- _Request 1_:
List every name the coordinate system passage uses for the system, apart from its heading.

- _Source excerpt_:
# Bi Dimensional Cartesian coordinate system

A geometric coordinate system of displaying position of a point in a plane from two different perpendicular bisecting reference lines, is defined two dimensional Cartesian coordinate system (2D Cartesian coordinate system).

Two dimensional Cartesian coordinate system is also known as Bi-dimensional Cartesian coordinate system. Similarly, it also simply called as two dimensional space or bi-dimensional space. Two dimensional space is most commonly used coordinate system in geometry. It is mainly used to identify the exact location of a point in the plane. Before going to do it, understand the construction of the bi-dimensional space in geometry.

## Construction

Consider a plane and draw a horizontal straight line exactly middle to the plane. Also draw another straight line exactly middle to the same plane but it is perpendicular to the horizontal line.  Thus, they both are interested at a point and it divided entire plane into four equal parts. The intersecting point is called origin. It is usually denoted by $O$. The horizontal line is called as $x$-axis and the vertical line is called as $y$-axis in the plane.

- _Information given_:

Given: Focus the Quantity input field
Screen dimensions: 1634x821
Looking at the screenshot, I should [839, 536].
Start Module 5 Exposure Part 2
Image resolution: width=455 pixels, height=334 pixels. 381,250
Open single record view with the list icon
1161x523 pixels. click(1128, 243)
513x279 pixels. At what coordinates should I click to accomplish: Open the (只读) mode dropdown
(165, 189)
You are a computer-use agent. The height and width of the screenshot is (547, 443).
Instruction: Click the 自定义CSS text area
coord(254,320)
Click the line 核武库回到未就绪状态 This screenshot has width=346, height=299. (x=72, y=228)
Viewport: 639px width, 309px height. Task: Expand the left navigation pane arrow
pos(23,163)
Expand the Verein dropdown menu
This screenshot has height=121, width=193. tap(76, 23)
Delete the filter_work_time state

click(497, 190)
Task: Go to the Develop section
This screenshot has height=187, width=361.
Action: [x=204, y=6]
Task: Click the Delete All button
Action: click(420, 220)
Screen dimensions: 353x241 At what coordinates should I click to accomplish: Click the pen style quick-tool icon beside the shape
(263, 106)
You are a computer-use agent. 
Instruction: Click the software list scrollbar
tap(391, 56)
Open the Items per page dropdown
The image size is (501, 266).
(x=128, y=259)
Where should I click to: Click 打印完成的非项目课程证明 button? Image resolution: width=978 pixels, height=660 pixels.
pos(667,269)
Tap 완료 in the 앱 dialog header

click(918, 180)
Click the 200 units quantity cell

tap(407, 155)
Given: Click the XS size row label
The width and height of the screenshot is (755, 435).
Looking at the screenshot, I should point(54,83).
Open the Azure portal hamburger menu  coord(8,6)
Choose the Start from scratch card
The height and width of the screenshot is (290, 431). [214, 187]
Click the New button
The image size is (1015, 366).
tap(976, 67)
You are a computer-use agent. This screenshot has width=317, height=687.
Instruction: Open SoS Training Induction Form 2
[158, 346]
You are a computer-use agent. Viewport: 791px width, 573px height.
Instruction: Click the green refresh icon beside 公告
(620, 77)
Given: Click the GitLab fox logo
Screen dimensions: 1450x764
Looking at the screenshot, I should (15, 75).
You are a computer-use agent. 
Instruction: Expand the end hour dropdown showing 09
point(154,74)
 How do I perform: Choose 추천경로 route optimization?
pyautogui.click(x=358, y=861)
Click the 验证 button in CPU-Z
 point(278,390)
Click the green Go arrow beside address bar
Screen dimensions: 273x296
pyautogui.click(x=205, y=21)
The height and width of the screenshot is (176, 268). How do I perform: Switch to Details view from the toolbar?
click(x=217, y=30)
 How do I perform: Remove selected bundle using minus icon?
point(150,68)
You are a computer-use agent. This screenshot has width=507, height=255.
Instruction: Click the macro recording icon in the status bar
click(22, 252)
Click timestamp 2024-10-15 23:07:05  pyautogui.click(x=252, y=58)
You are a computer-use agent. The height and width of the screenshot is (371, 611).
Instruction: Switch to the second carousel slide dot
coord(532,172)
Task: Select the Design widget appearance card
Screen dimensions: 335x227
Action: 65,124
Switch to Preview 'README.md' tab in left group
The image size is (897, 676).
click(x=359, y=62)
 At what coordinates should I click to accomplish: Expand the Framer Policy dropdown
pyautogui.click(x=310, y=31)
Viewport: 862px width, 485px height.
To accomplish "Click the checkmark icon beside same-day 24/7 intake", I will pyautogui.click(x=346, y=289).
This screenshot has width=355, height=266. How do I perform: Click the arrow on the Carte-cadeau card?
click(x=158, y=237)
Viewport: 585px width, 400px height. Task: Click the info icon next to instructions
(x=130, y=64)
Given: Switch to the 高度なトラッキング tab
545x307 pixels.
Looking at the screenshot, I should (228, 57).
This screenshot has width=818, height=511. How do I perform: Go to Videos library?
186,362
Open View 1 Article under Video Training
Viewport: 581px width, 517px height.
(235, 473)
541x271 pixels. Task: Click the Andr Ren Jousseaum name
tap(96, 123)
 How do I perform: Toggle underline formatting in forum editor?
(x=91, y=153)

- _Request 2_:
Starting with the first line of the records and going on through the line containing "1161x523 pixels. click(1128, 243)", rewrite those lines as a Markdown table with the columns Row and Line, numbering each line and leaving out blank ones.

- _Full solution 1_:
- two dimensional Cartesian coordinate system
- 2D Cartesian coordinate system
- Bi-dimensional Cartesian coordinate system
- two dimensional space
- bi-dimensional space

- _Full solution 2_:
| Row | Line |
|---|---|
| 1 | Given: Focus the Quantity input field |
| 2 | Screen dimensions: 1634x821 |
| 3 | Looking at the screenshot, I should [839, 536]. |
| 4 | Start Module 5 Exposure Part 2 |
| 5 | Image resolution: width=455 pixels, height=334 pixels. 381,250 |
| 6 | Open single record view with the list icon |
| 7 | 1161x523 pixels. click(1128, 243) |